どうせ作るなら実用的なミニツールから始めてみようと考えました。
そこで、今回作ったのは『mkepub』というCLIツール。
マークダウンファイル(MD)からEPUBを自動生成するミニアプリとなっています。
これを使うことで、KDPなどに提出できるEPUBファイルを作ることが可能となります。
今回の記事では、この『mkepub』の開発背景や簡単な使い方について解説します。
CLIツール『mkepub』をなぜ作ろうと思ったのか?
これまで、私はKDPにKindle書籍のデータを提出する際には、Pandocというアプリを使用していました。
特にこれといった大きな不満はありませんが、強いて言えば少々使いづらいような印象がありましたね。
「MD→EPUB変換のツールなら、もしかしたらそれほど手間をかけずに実装できるのでは?」
EPUBというのは、内部的には特定のフォーマットに沿ったZIPファイル。
つまり、その形式に合うファイル群を自動生成するようにすれば良いわけですよね。
今ならAIのサポートもあります。
そこで、アプリ開発の練習の意味も兼ねて『mkepub』を作ってみることにしたんです。
ちなみに『mkepub』はCLIツールとしていますが…。
これは自動変換のみというシンプルなものなので、わざわざGUIを用意するまでも無いと判断しました。
『mkepub』の簡単な使い方
『mkepub』はGitHubにてOSSとして公開しています(GitHubリポジトリはこちら)。

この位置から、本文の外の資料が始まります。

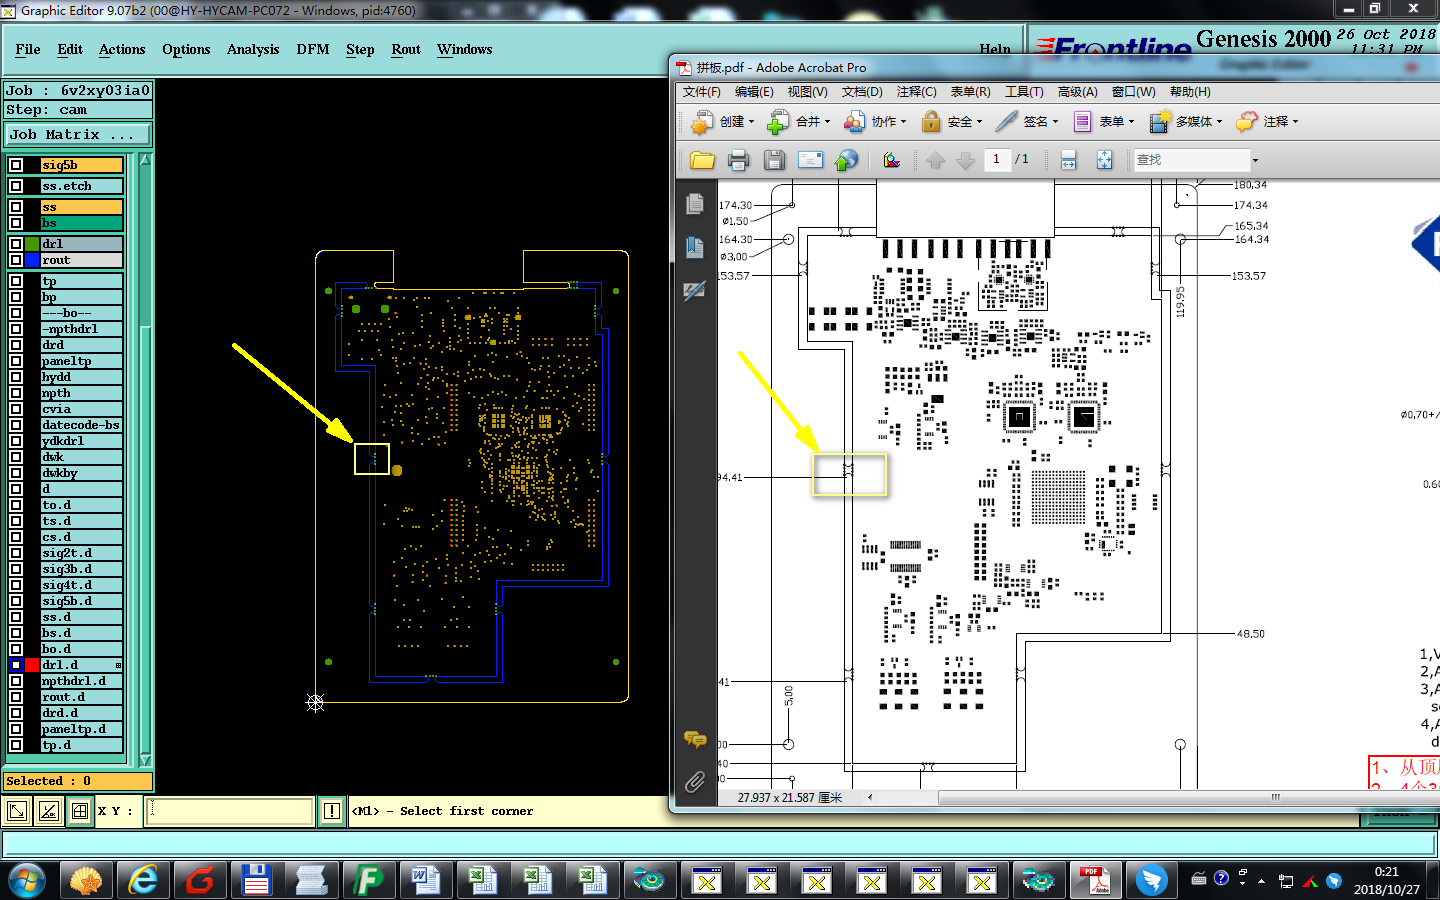Screen dimensions: 1440x900
Task: Click the next page down arrow icon
Action: click(965, 160)
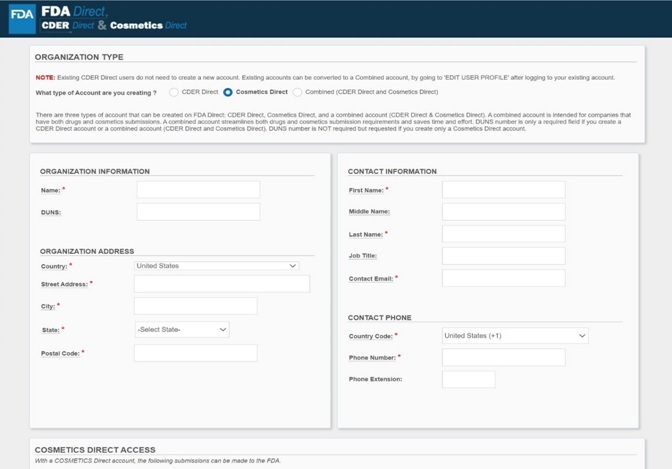The width and height of the screenshot is (672, 469).
Task: Click the Street Address field
Action: (221, 284)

プロジェクトのクローンもしくはbunのグローバルインストールで導入可能です。
bun install -g github:suzushin7/mkepub『mkepub』の使い方は非常にシンプル。
オプションで色々なメタデータを指定可能です。
ちなみに、カスタムCSSを指定することもできますよ。
bunx mkepub sample.md -o sample.epub --cover cover.png --css sample.css --toc --title "Sample Book" --author "Shingo Suzuki"-oは出力ファイル名、—coverはカバー画像、—cssはカスタムCSSファイル、—tocは目次、—titleはタイトル、—authorは著者名をそれぞれ指定します。
『mkepub』で生成したサンプルのEPUBファイルはこんな感じになります。
きちんと出力されているのが分かりますよね。
今後の展開
今後、私は『mkepub』を使って自分のEPUBファイルを作成するようにしたいと思います。
やっぱり自分で作ったアプリが動いているのを見ると嬉しいですよね!
現状の『mkepub』はMVP段階。
つまり、必要最低限の機能のみを実装しています。
ここから、さらに便利になりそうな機能を追加していくことを検討中です。
もし、こんな機能があると嬉しいという要望などがあれば、ぜひ私に教えてください。
今後の開発の参考にさせていただきます。
最後に
もし、あなたもマークダウンファイルからEPUBを自動生成するツールを探しているのなら…。
ぜひこの『mkepub』を試してみてくださいね!!
きっとあなたのお役に立てるはずです。